=== Section Start ===
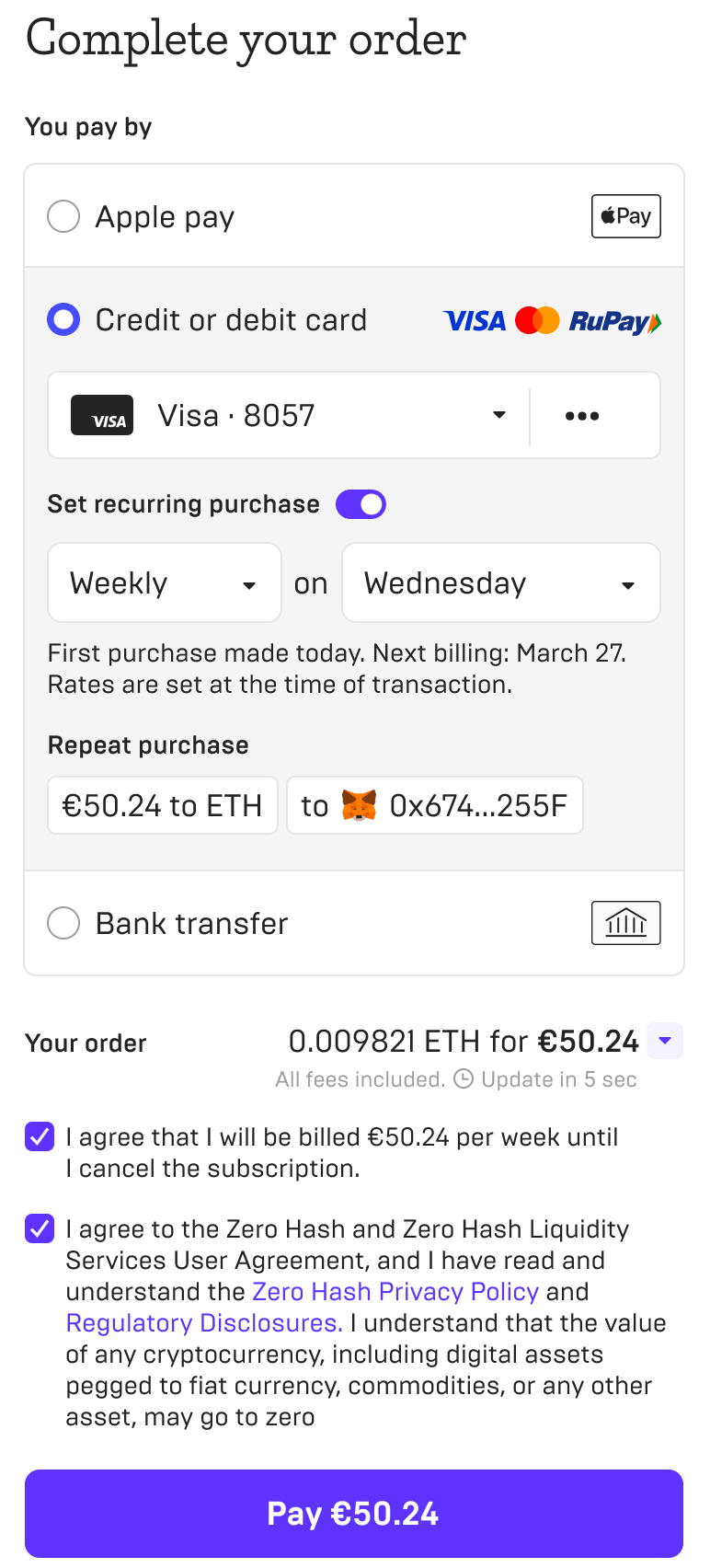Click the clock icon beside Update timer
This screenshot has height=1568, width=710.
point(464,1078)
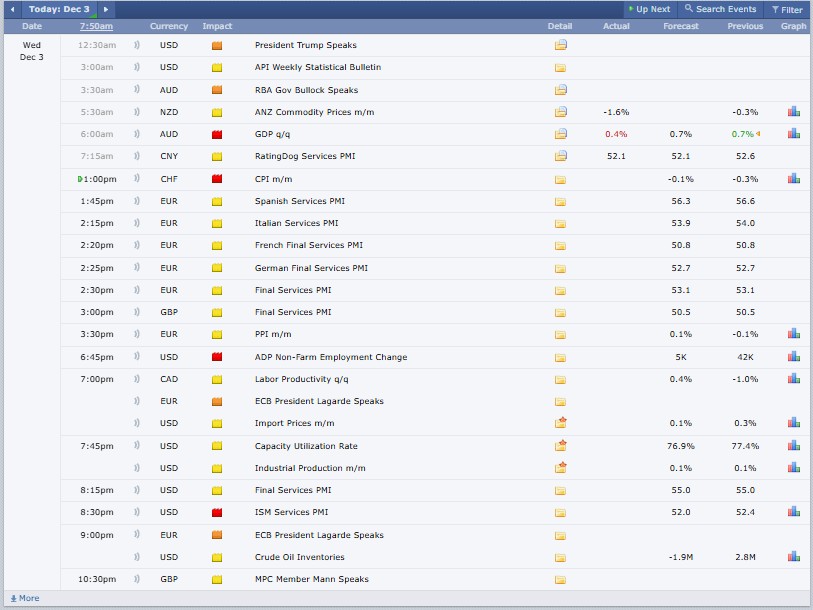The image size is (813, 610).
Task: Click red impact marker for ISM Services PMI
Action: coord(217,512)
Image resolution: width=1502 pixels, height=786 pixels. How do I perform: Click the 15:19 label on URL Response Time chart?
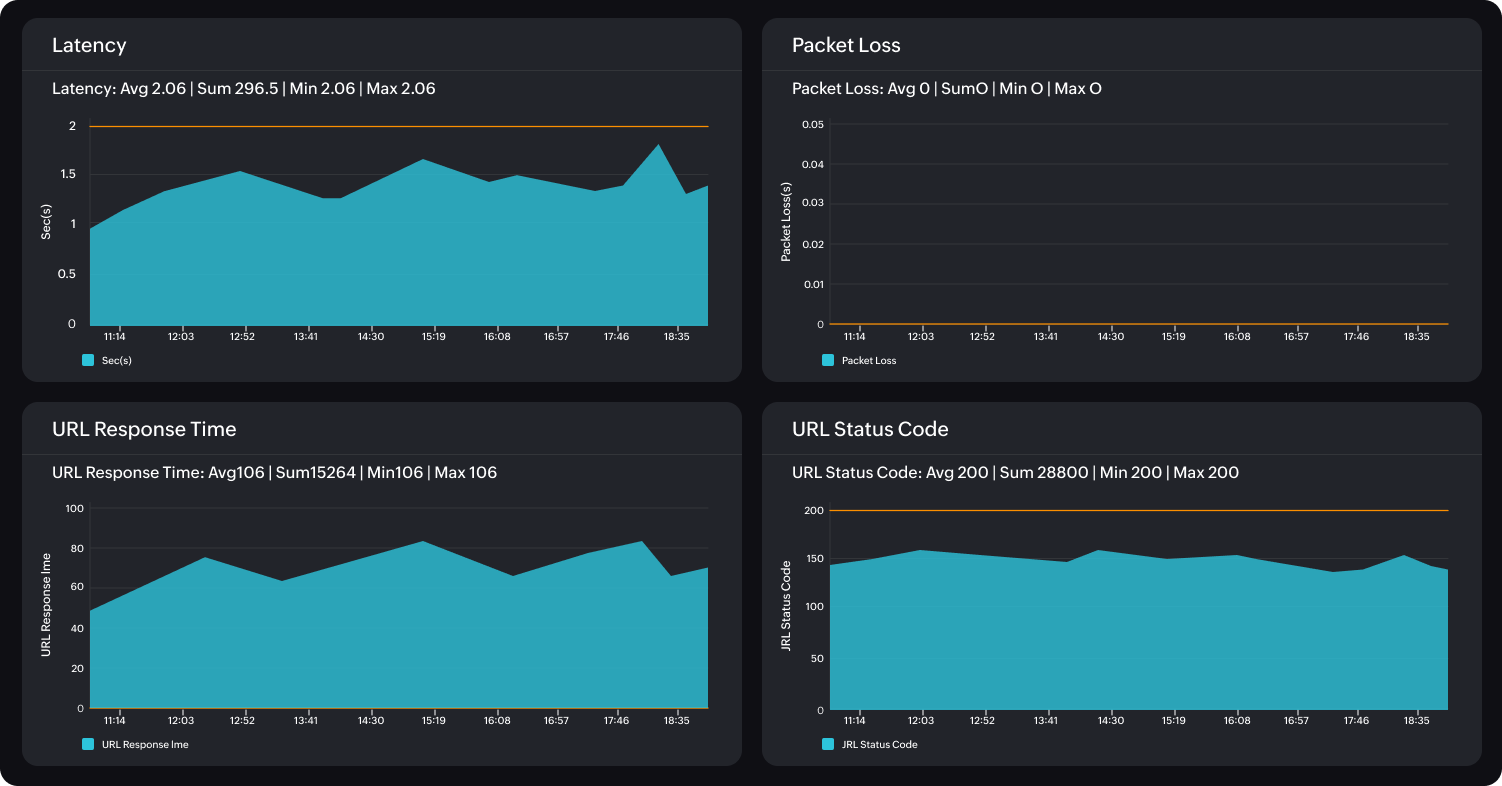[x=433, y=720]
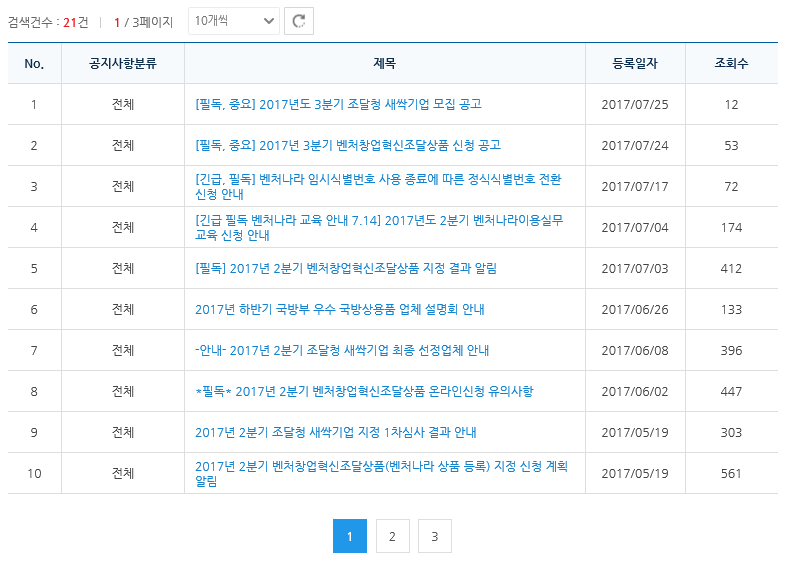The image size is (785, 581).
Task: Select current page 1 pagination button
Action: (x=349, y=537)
=== Section End ===
Using the records above, copy exactly and only the lines from the line with "Image resolution: width=1502" through the end, both included; leave every picture out.

#### RESPONSE BOX:
Image resolution: width=1502 pixels, height=786 pixels. How do I perform: Click the 15:19 label on URL Response Time chart?
[x=433, y=720]
The image size is (785, 581).
Task: Select current page 1 pagination button
Action: (x=349, y=537)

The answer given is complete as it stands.